START Text section

Operations with real functions

In this section we will look at different ways of combining functions together. We start with algebraic operations, then we look at composition and at the end we briefly survey transformations of functions. We conclude this section with a handy notation for comparison of functions.

Consider two functions, f and g. In order to use algebraic operations with them (addition, multiplication,...) we first need to check that they have the same domain. What happens if they do not? Then there are two possibilities. If their domains are disjoint, then we cannot put them together algebraically, since the two functions "live" at entirely different places. Otherwise we just look at the set where their domains intersect and the result of the operation will have this intersection as its domain.

Definition (algebraic operations).
Let f,g be functions whose domains are not disjoint. Then we define the
addition       f + g       by       ( f + g)(x) = f (x) + g(x)       for x∈D( f ) ∩ D(g),
subtraction       f − g       by       ( f − g)(x) = f (x) − g(x)       for x∈D( f ) ∩ D(g),
multiplication       f⋅g       by       ( f⋅g)(x) = f (x)⋅g(x)       for x∈D( f ) ∩ D(g),
division       f /g       by       ( f /g)(x) = f (x)/g(x)       for x∈D( f ) ∩ D(g) for which g(x) is not zero.

As a result of these operations we always get a new function, defined on the intersection as stated above (for division sometimes on a smaller set). The properties of such a new function are usually some sort of a combination of properties of the two original functions, but the way they combine depends on the particular property and on operation, so we prefer to leave this discussion to parts where the various properties are discussed. One thing should be noted here, since this property was already covered: the property of being 1-1 does not get preserved by these operations. If you start with two functions that are 1-1 and perform one of these operations, you may end up with a function that is not 1-1.

For example, imagine that we have two 1-1 function f and g whose values are, among others, f (1) = 1, f (2) = −1, g(1) = −1, and g(2) = 1. How much is f + g at 1 and 2? We check:

( f + g)(1) = f (1) + g(1) = 1 − 1 = 0,
( f + g)(2) = f (1) + g(2) = −1 + 1 = 0.

This shows that the function f + g is not 1-1. Similar calculations show that also the functions f⋅g and f /g are not 1-1, a slight modification of this example would also show that a difference of two 1-1 functions need not be 1-1.

Since the 1-1 property si not preserved, one also cannot say anything nice about inverse to outcomes of these operations. There are no nice rules like ( f + g)₋₁ = f₋₁ + g₋₁, when it comes to the inverse, an outcome of these operations must be investigated as a new problem; knowledge of f and g does not help.

Once we have multiplication of functions, we can also define integer powers in the usual way, for instance  f ³ = f⋅f⋅f and  f ⁻² = 1/( f⋅f ). This definition can then be extended to rational exponent using roots, and limit procedure allows us to define f ^a for any real a. Fro details see Powers in Theory - Elementary functions.

END Text section
START Available data

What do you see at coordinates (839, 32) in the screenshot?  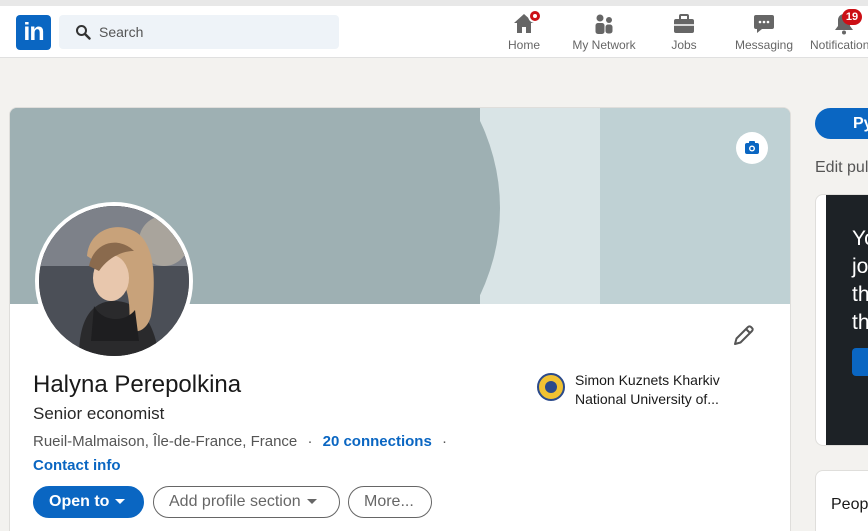 I see `nav-notifications: 19 Notifications` at bounding box center [839, 32]. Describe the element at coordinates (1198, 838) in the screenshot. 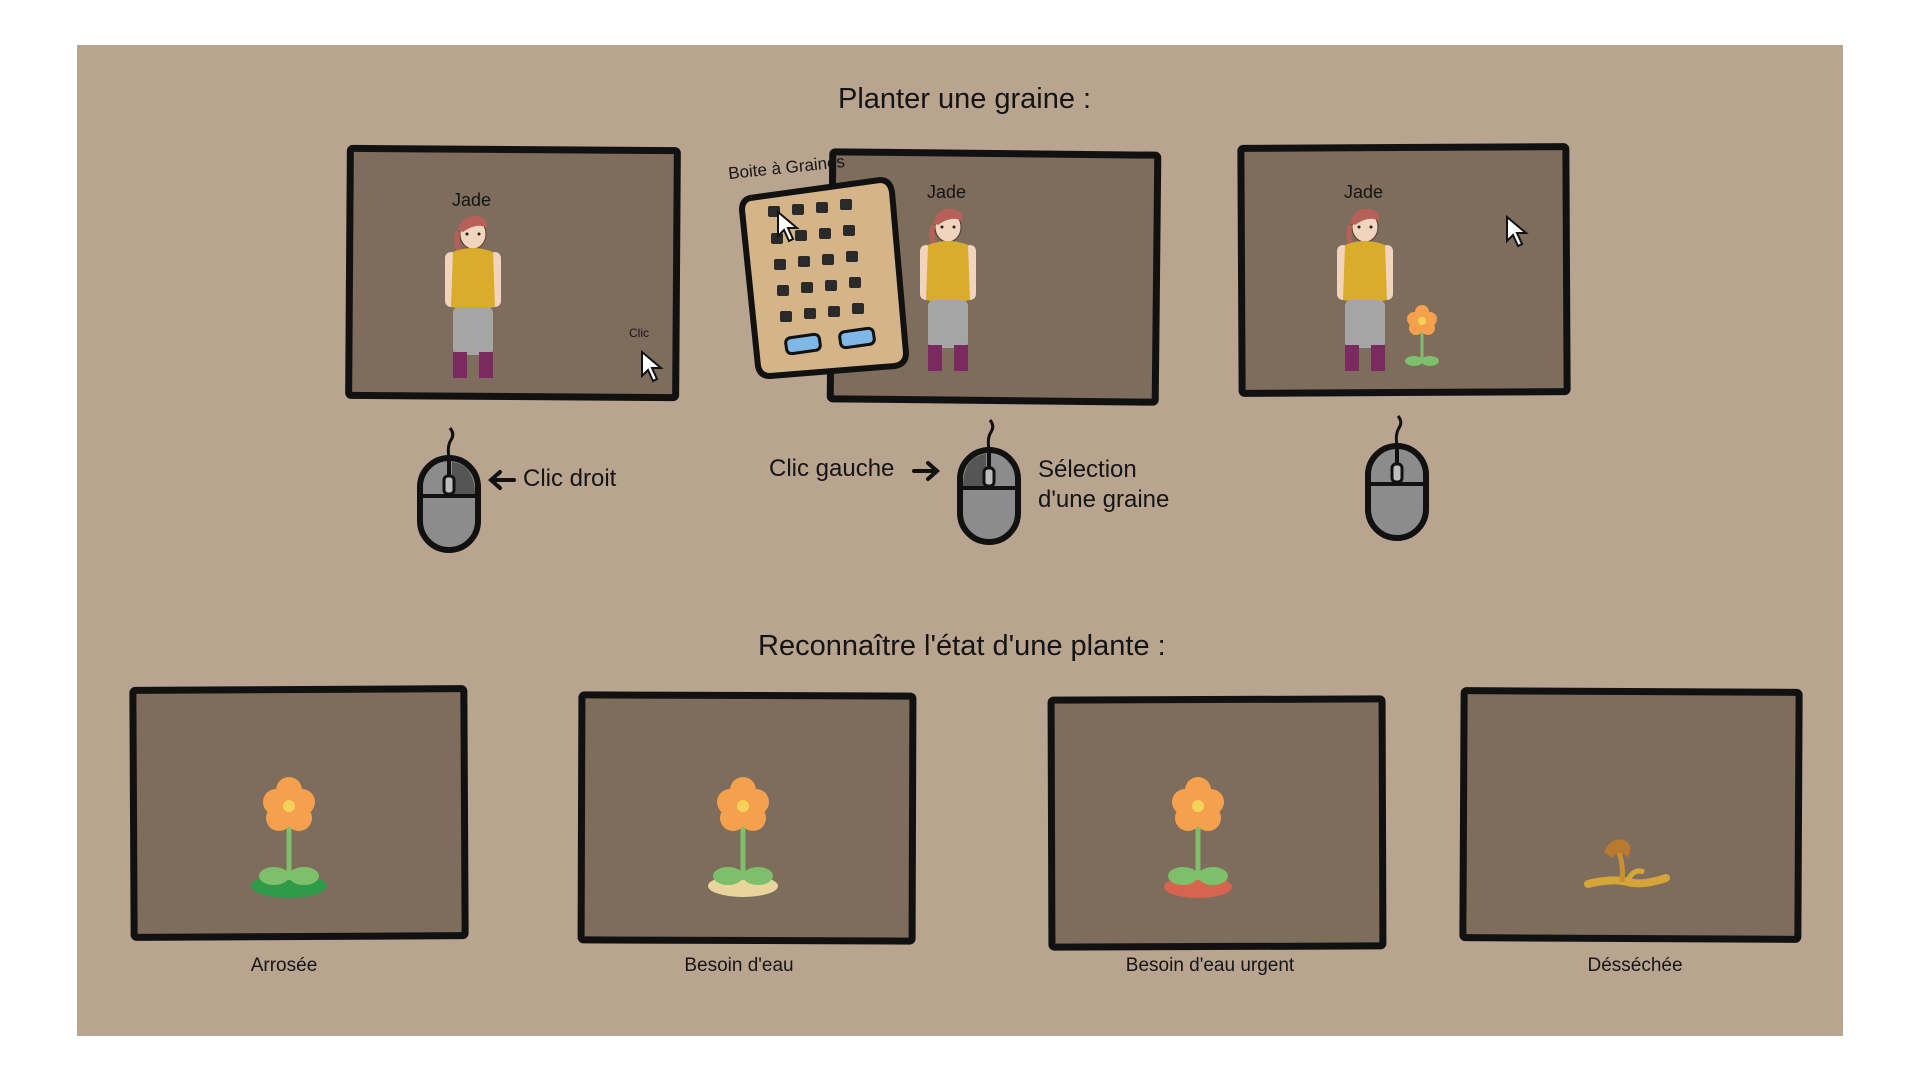

I see `flower-urgent` at that location.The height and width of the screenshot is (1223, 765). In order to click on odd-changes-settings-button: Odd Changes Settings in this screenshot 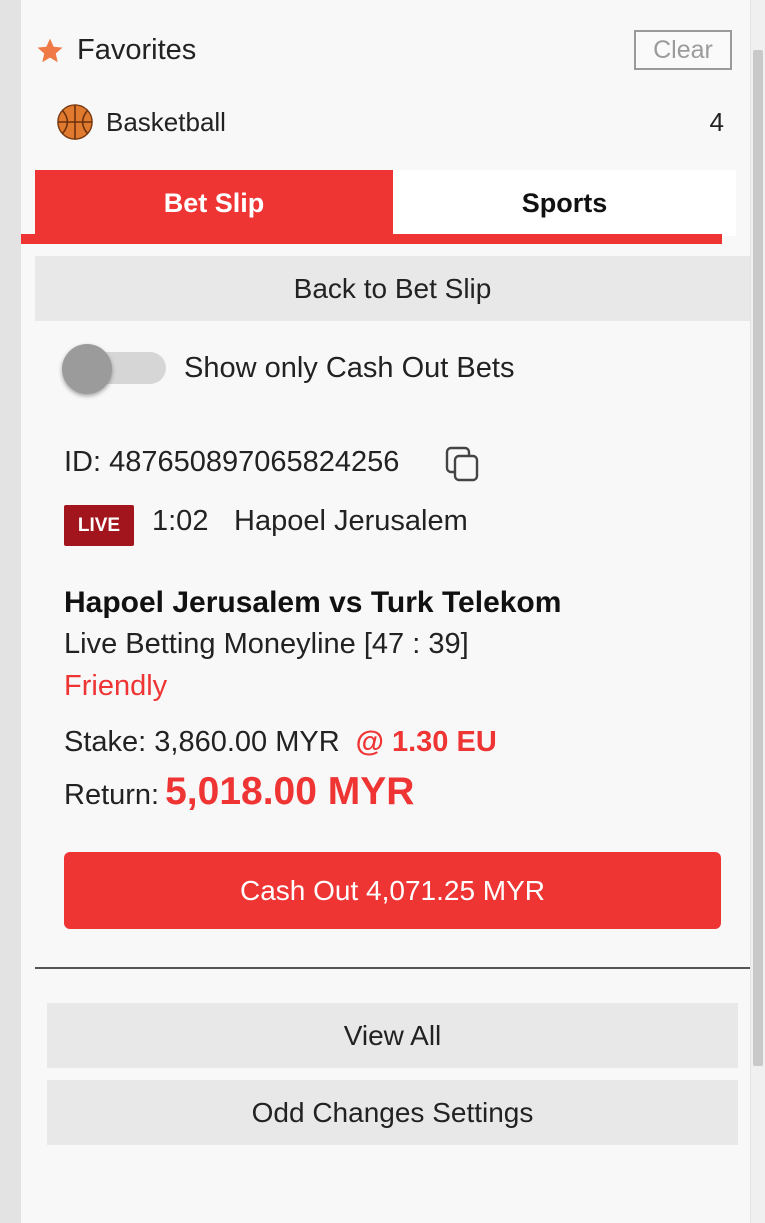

END Available data

> Required action
In the section on operations with real functions, on which set of x is the quotient f/g defined?

> Answer area
It is defined for x in D(f) ∩ D(g) for which g(x) is not zero.